Freeport Indonesia had agreed in a 2014 memorandum of understanding with the government to divest 30 percent of its Indonesian mining operations by 2019 and invest in domestic processing to win an extension of its contract beyond 2021. The government already has a 9.36 percent stake, and had hoped to take another 10.64 percent stake this year, but negotiations stalled after the company and the government couldn’t agree on a price.
However, despite the tape recording, the parliament in late November 2016 reappointed Setya Novant as its speaker, reinstating him despite the shocking scandal. The country’s attorney-general later dropped an investigation, the constitutional court ruled in Setya’s favor and parliament’s ethics panel has also cleared him.

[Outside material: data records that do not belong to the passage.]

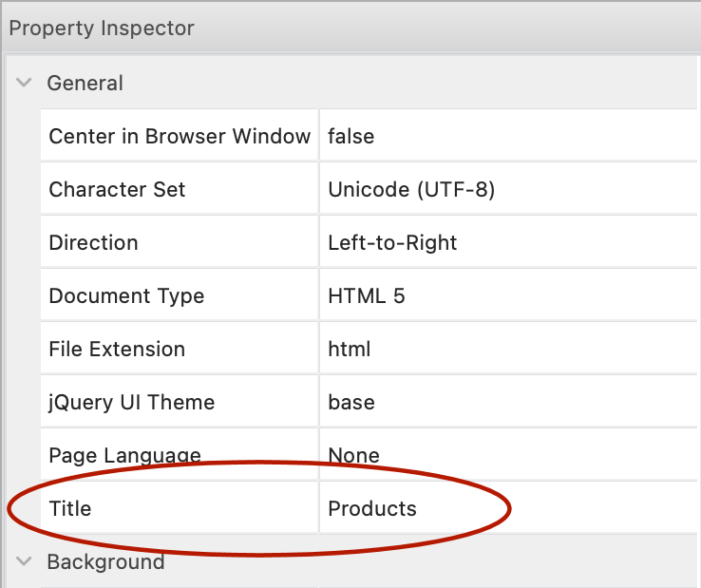This screenshot has height=588, width=701.
Task: Open the jQuery UI Theme 'base' value
Action: 351,403
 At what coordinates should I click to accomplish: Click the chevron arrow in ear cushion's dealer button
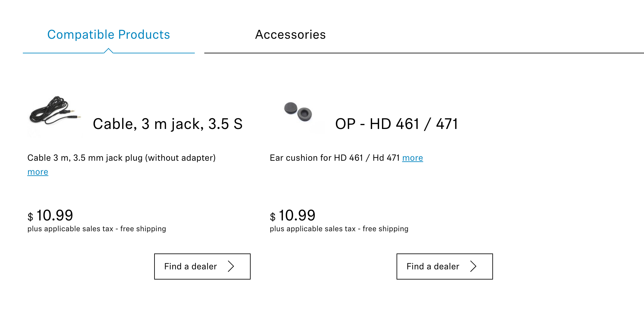(x=473, y=267)
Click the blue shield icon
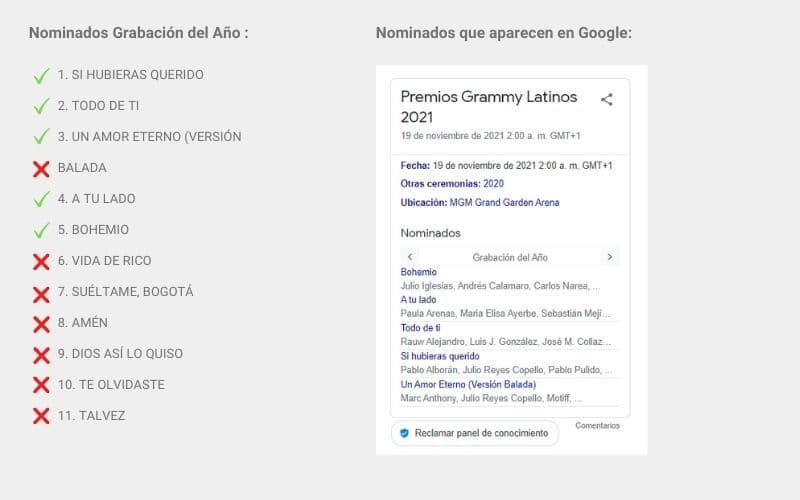Image resolution: width=800 pixels, height=500 pixels. pos(404,433)
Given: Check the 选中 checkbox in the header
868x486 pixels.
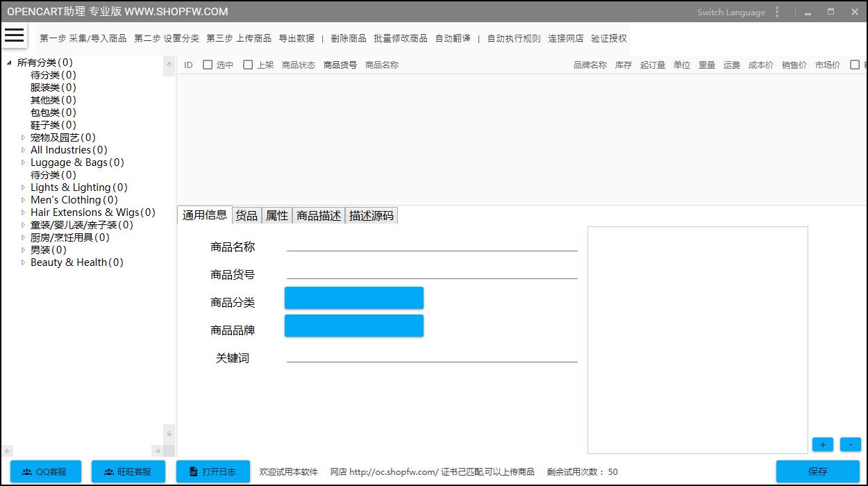Looking at the screenshot, I should (x=207, y=64).
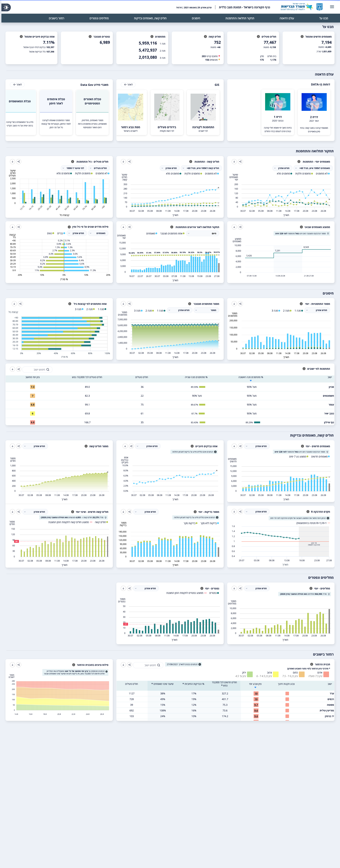Click info icon beside מספר חולים קשה

pyautogui.click(x=86, y=446)
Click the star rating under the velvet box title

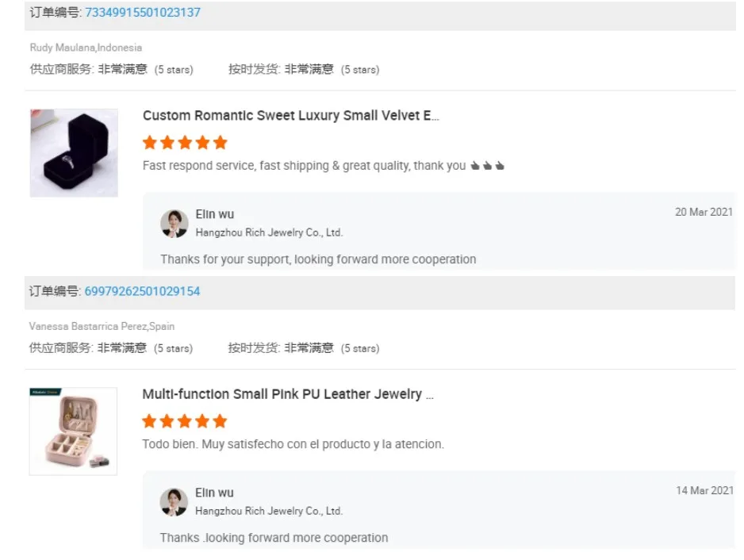pyautogui.click(x=185, y=143)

Setya’s political career has continued to flourish in the country despite a long string of scandals going back to 1999, when as Golkar deputy treasurer he was accused of helping to extort money from the chief of Bank Bali. He was later accused of being involved in a rice-smuggling scheme from China, shipping 1,000 tonnes of toxic waste disguised as fertilizer from Singapore for disposal, receiving a bribe in the release of state funds in the 2012 National Games scandal, and other misdoings.
The position of speaker was set aside for Golkar because it has now joined President Joko Widodo’s coalition. Indonesia’s ranking in Transparency International’s corruption perception index improved last year to 88 out of 168 nations, but the watchdog NGO has previously cited parliament as among the most corrupt institutions in the country.